EXERCISE GOAL: Reproduce the records from the line containing "Choose the Shotgun category" through the end of the records, including the requests. In the answers, rescale every click coordinate by 0.95 and round to the nearest whole number, with halves rounded up.

....................

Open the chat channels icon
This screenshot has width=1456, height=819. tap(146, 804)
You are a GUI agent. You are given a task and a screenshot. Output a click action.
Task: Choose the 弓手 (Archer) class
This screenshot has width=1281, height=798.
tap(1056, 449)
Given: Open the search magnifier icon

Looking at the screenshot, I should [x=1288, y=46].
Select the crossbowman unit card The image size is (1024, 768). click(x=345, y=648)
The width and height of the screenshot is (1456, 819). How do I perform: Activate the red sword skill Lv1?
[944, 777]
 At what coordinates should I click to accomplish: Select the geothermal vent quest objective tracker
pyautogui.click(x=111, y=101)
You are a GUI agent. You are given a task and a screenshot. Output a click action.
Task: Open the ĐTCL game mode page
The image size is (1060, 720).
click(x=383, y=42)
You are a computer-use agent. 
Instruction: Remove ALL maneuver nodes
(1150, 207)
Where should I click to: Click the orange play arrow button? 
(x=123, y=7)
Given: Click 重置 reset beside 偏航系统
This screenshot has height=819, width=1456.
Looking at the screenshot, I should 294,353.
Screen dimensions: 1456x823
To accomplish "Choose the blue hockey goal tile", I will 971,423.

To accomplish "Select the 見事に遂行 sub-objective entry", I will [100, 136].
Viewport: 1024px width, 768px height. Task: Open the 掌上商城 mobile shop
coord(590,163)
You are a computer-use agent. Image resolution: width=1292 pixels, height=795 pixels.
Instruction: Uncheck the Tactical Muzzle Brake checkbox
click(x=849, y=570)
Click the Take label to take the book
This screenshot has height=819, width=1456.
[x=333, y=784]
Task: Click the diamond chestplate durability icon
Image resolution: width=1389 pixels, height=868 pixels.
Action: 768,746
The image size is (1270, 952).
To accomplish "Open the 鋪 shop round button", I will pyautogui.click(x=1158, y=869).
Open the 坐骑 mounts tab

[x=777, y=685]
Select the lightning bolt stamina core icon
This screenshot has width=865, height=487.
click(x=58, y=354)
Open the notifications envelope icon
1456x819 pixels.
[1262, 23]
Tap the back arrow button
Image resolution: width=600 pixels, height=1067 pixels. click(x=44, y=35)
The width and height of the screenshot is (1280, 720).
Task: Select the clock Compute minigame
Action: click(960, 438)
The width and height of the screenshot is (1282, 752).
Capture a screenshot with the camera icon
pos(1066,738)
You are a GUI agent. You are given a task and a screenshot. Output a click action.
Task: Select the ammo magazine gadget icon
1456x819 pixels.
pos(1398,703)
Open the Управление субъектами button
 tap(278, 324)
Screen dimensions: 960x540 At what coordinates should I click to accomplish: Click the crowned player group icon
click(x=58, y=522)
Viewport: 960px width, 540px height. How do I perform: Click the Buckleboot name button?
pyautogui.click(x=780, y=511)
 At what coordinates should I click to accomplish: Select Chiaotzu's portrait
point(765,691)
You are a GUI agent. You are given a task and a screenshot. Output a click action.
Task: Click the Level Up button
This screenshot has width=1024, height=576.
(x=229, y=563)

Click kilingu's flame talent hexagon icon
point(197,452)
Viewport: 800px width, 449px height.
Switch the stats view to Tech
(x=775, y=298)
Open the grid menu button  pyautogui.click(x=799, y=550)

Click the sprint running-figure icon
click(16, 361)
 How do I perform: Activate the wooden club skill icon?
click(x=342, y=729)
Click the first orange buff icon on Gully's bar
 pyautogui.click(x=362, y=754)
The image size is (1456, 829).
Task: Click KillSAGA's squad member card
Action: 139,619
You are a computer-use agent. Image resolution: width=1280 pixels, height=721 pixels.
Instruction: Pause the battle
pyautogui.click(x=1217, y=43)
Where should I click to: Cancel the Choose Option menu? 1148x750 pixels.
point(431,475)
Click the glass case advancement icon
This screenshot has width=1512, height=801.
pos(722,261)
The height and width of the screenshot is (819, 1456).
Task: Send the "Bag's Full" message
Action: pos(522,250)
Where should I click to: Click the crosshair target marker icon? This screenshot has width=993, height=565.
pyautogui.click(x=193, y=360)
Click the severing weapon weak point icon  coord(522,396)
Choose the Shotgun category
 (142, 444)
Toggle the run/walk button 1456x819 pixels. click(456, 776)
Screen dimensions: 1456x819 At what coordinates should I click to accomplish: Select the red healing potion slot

....................

REPLY:
Choose the Shotgun category
 (135, 422)
Toggle the run/walk button 1456x819 pixels. click(433, 737)
Screen dimensions: 1456x819 At what coordinates should I click to accomplish: Select the red healing potion slot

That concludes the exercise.